Swedish physicist (1819–1888)

Erik Edlund (14 March 1819 – 19 August 1888) was a Swedish physicist. His scientific research was confined chiefly to the theory of electricity. He helped secure the introduction of weather stations to Sweden.

==Early life and education==
Edlund was born in Närke, Sweden. He obtained his PhD in physics in 1845 at Uppsala University under Svanberg. Edlund then worked under Weber in Leipzig for two years after obtaining his PhD.

== Career ==
Edlund was employed as a professor of physics by the Royal Swedish Academy of Sciences in 1850, and became a member of the academy in 1851. In 1858, he became a member of the Royal Society of Sciences in Uppsala, and also of the Royal Swedish Academy of Agriculture; the latter academy made him an honorary member in 1878.

In 1858, Edlund was instrumental in securing the introduction of meteorological stations in Sweden. He conducted these observatories until 1873, when a central meteorological station was erected. The meteorological observations made by Edlund from 1858 to 1873 were published in 14 volumes by the Academy of Sciences.

Edlund is notable as the doctoral advisor of Svante Arrhenius.

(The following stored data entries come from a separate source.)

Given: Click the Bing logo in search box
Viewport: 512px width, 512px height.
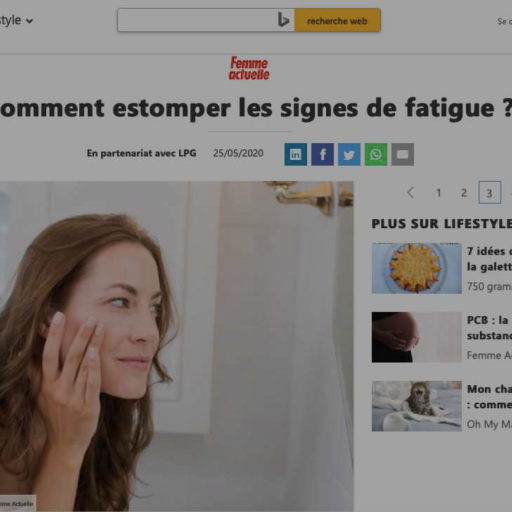Looking at the screenshot, I should (283, 20).
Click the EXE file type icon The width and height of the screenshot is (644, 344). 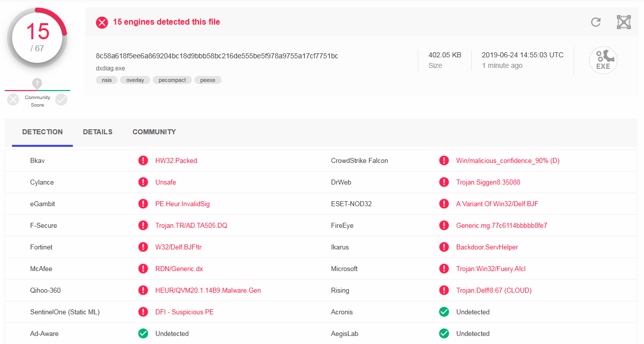pos(603,60)
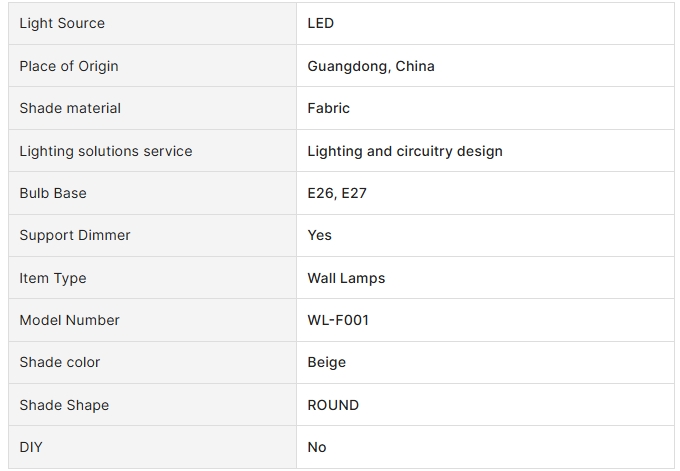Screen dimensions: 680x471
Task: Click the Light Source label cell
Action: (152, 23)
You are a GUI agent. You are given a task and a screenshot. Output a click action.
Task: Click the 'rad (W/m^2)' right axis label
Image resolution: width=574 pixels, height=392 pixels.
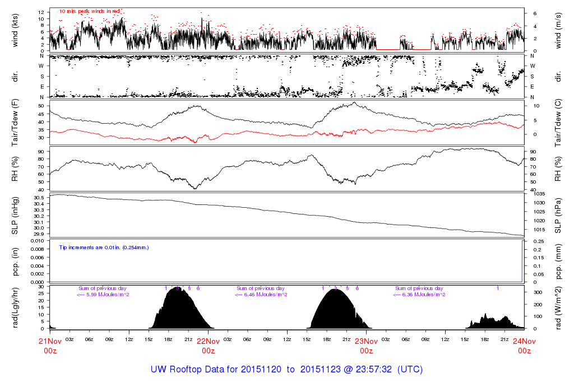[559, 307]
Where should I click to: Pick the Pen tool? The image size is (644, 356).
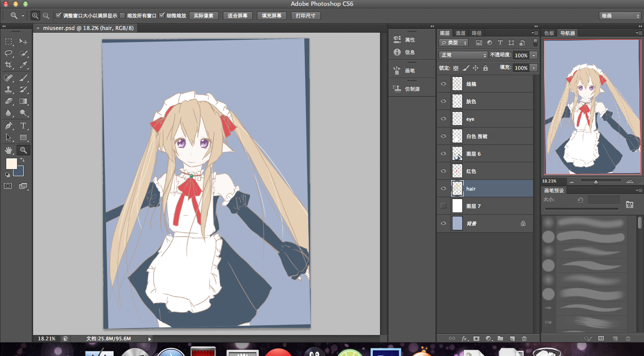click(9, 126)
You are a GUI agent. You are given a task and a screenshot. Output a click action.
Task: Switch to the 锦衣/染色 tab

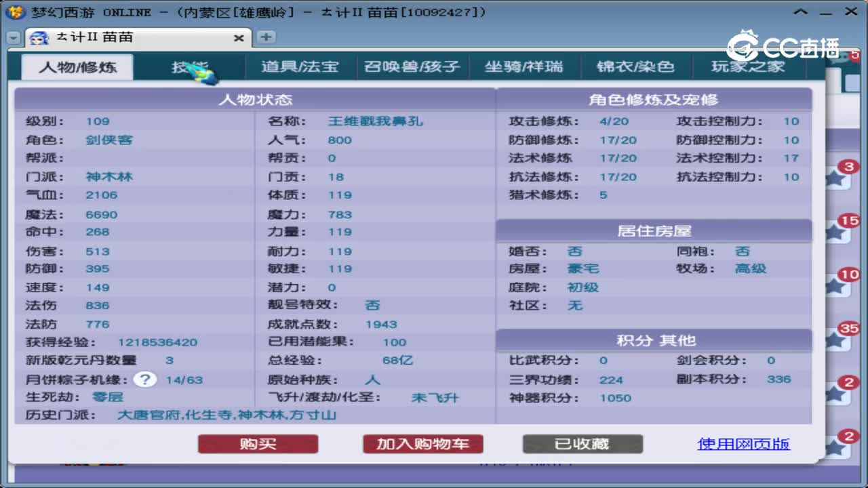(x=636, y=67)
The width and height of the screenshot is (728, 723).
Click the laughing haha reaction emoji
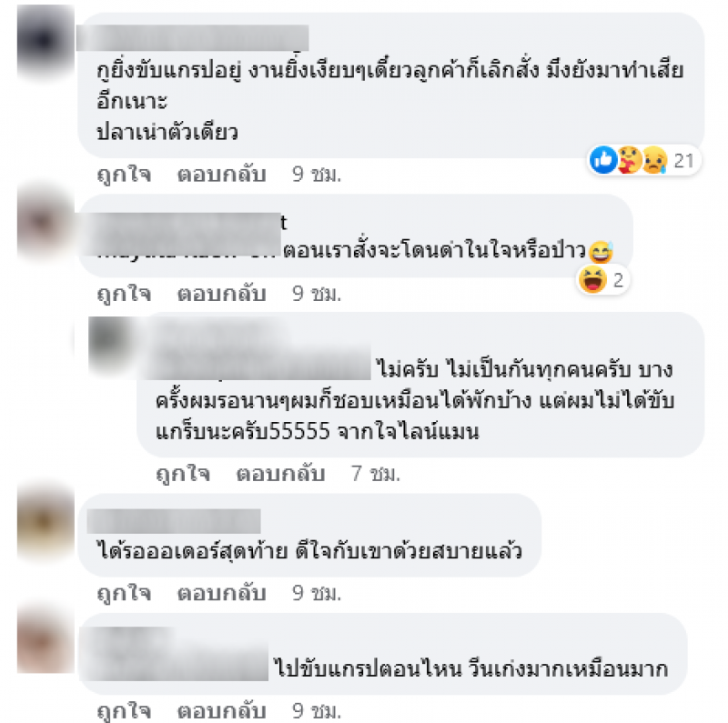(592, 280)
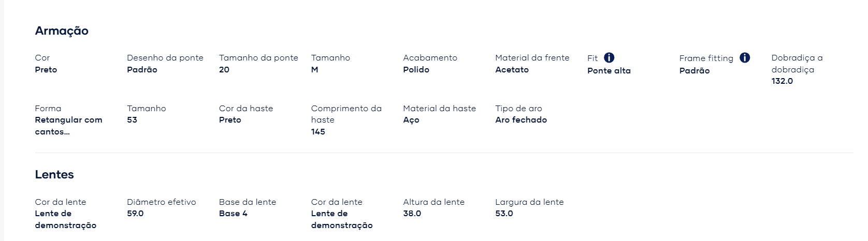Click the 'Polido' finish value
Viewport: 868px width, 241px height.
pos(416,70)
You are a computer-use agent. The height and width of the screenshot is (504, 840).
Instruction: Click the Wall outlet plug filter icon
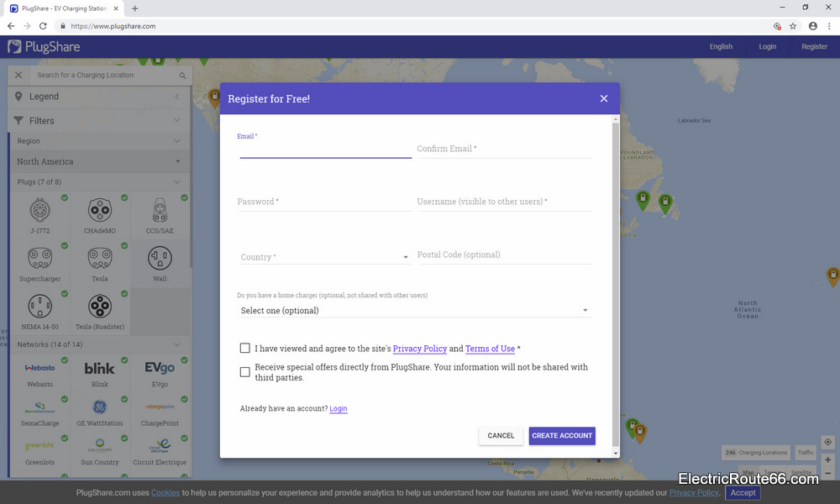160,259
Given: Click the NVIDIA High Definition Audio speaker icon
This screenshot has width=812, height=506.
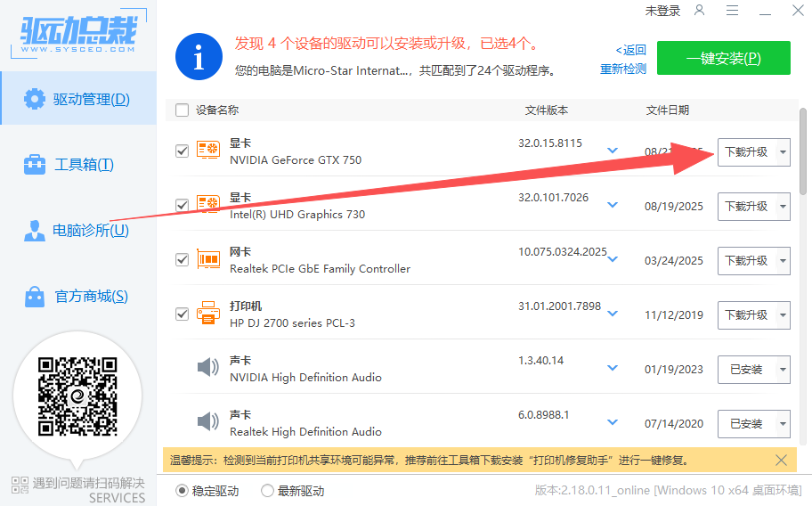Looking at the screenshot, I should click(208, 368).
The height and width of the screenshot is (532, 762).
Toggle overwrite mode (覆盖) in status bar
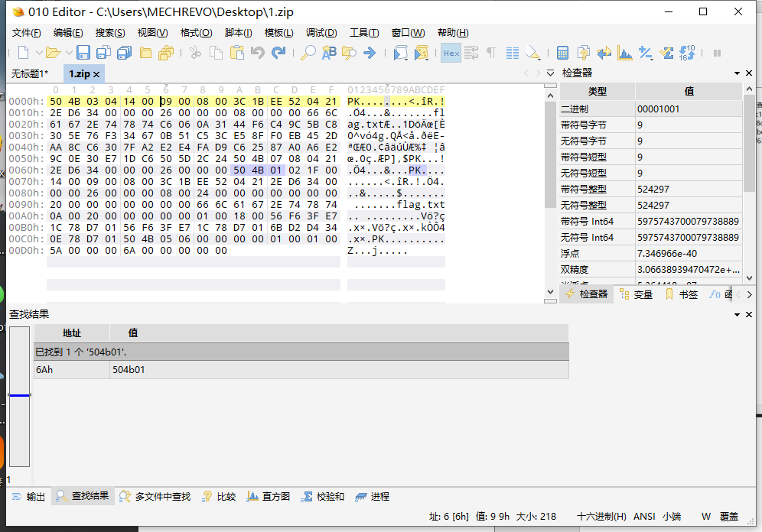coord(729,517)
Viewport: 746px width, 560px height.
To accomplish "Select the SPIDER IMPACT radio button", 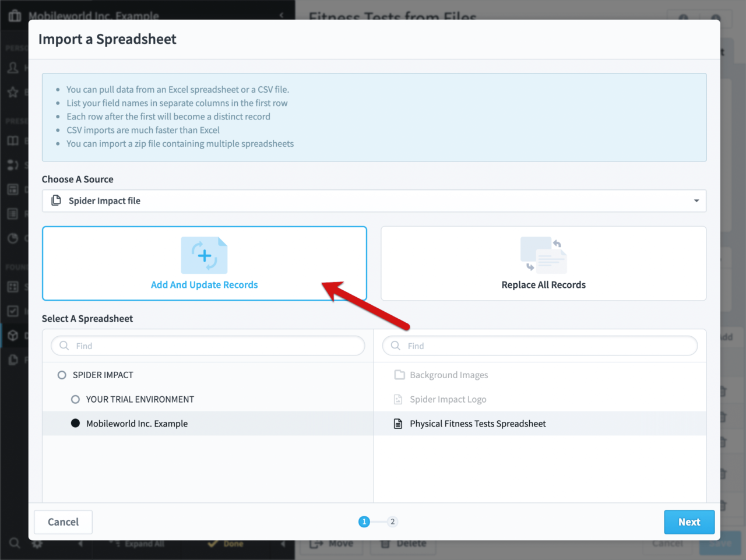I will pos(62,375).
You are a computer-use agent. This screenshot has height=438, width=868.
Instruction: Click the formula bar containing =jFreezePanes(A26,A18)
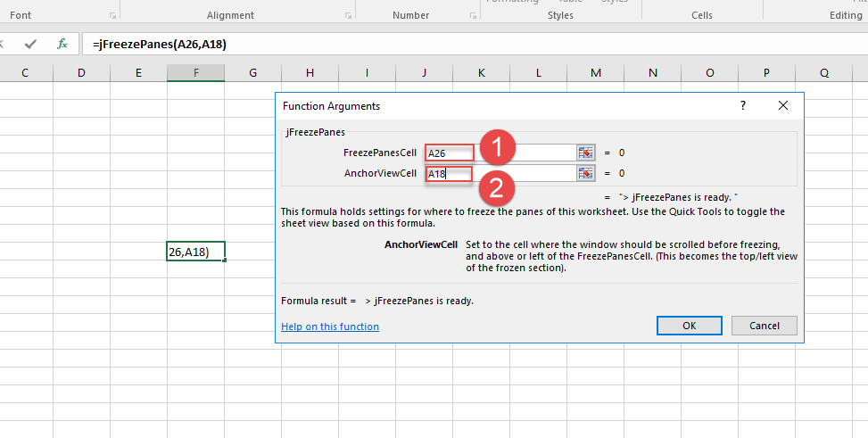click(x=446, y=44)
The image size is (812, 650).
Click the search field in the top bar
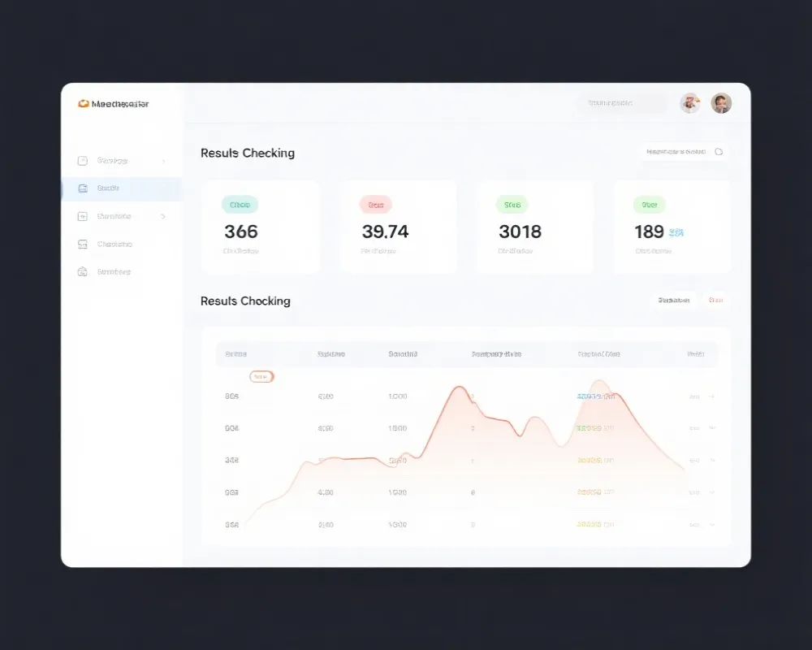(x=622, y=103)
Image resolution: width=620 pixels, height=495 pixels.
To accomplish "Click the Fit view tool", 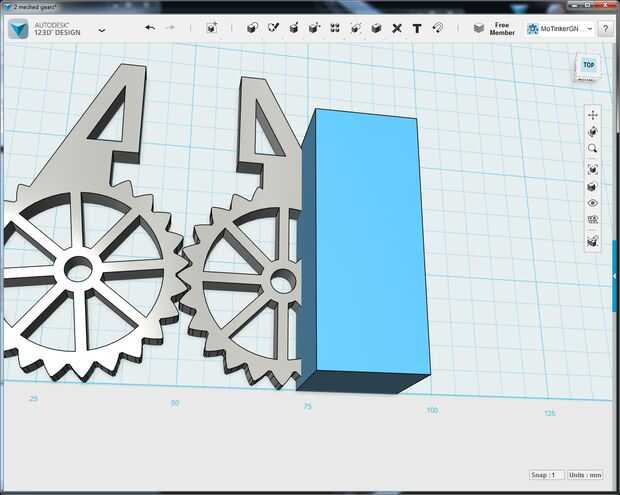I will click(593, 168).
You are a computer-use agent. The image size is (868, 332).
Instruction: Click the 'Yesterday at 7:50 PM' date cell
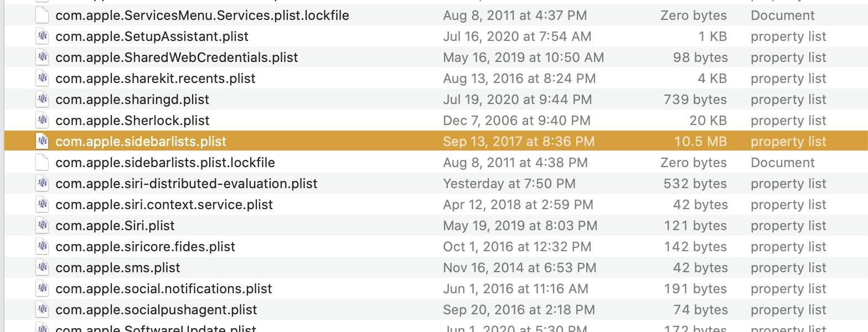tap(509, 184)
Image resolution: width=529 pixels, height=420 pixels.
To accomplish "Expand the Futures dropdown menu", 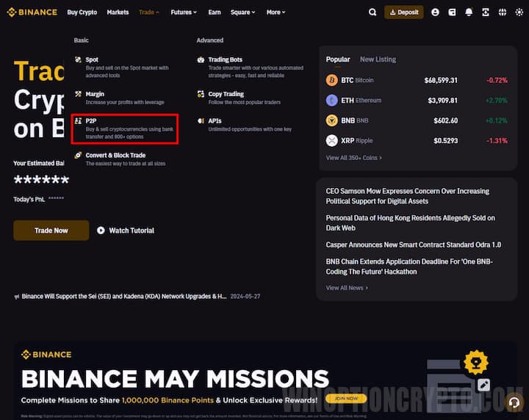I will [x=183, y=12].
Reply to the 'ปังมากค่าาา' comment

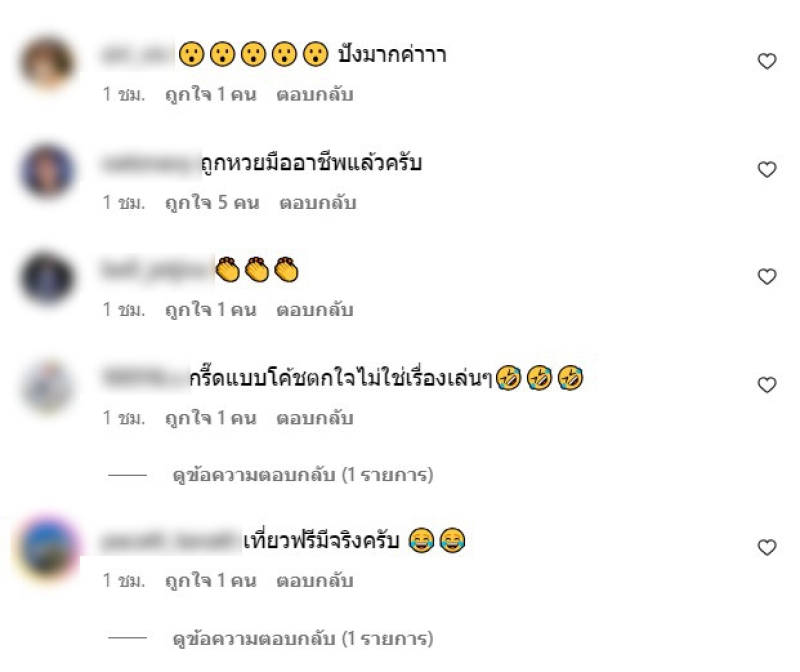(x=315, y=94)
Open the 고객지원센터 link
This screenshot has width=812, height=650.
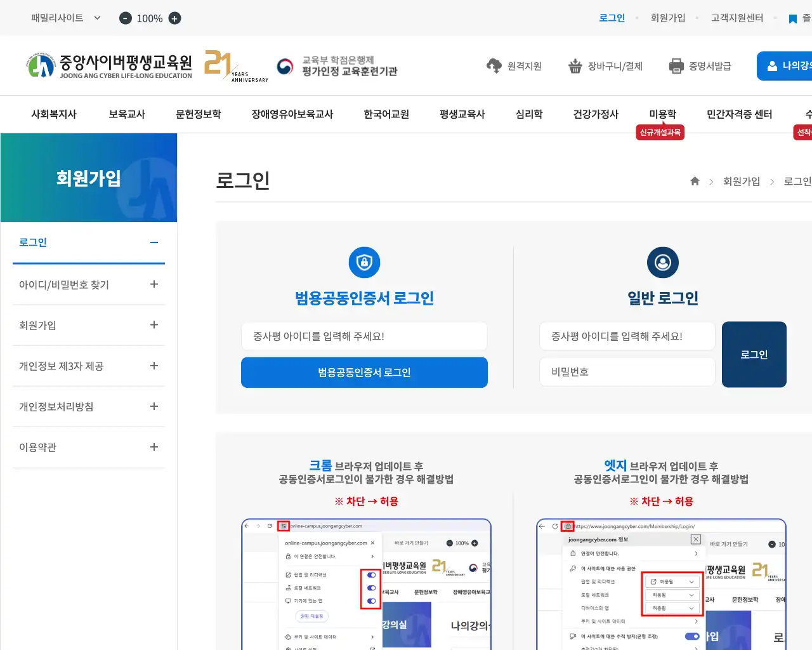coord(737,18)
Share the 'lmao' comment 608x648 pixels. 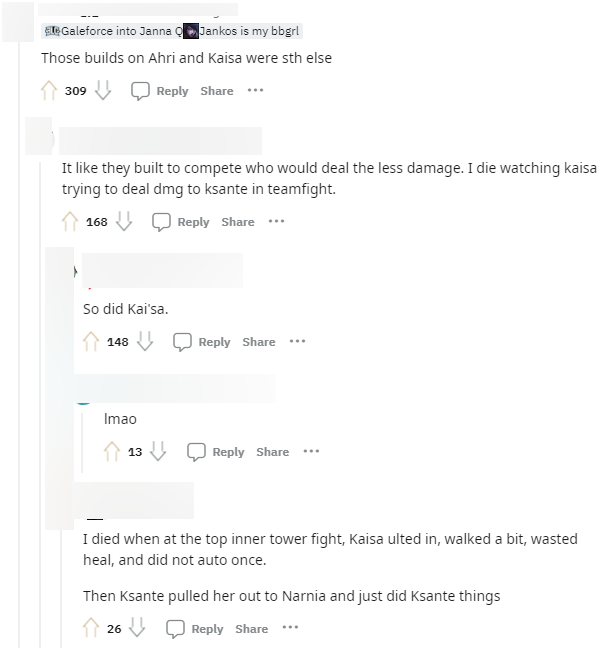[x=273, y=452]
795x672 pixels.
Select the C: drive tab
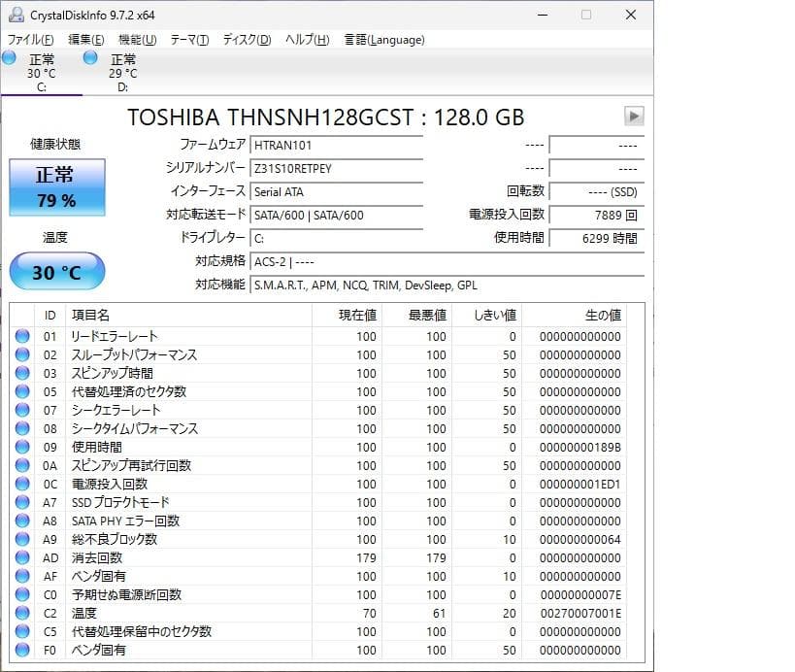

In 1872, he was elected to the lower house of the Parliament of Sweden.

== Death ==
Edlund died in Stockholm.

==Research==
Edlund investigated fluid motion, polarization of light during a total eclipse, and thermal phenomena accompanying changes in volume of solids. He studied electricity, describing a method of simultaneously transmitting messages in opposite directions along the same telegraph wire. He investigated the heat given off by induction currents. He studied electromotive forces generated when two different metals are put in contact. He investigated the resistance of arc lamps. He developed a theory of atmospheric electricity to explain the phenomenon of the northern lights. His publications include Theorie des phénomènes électriques (1874).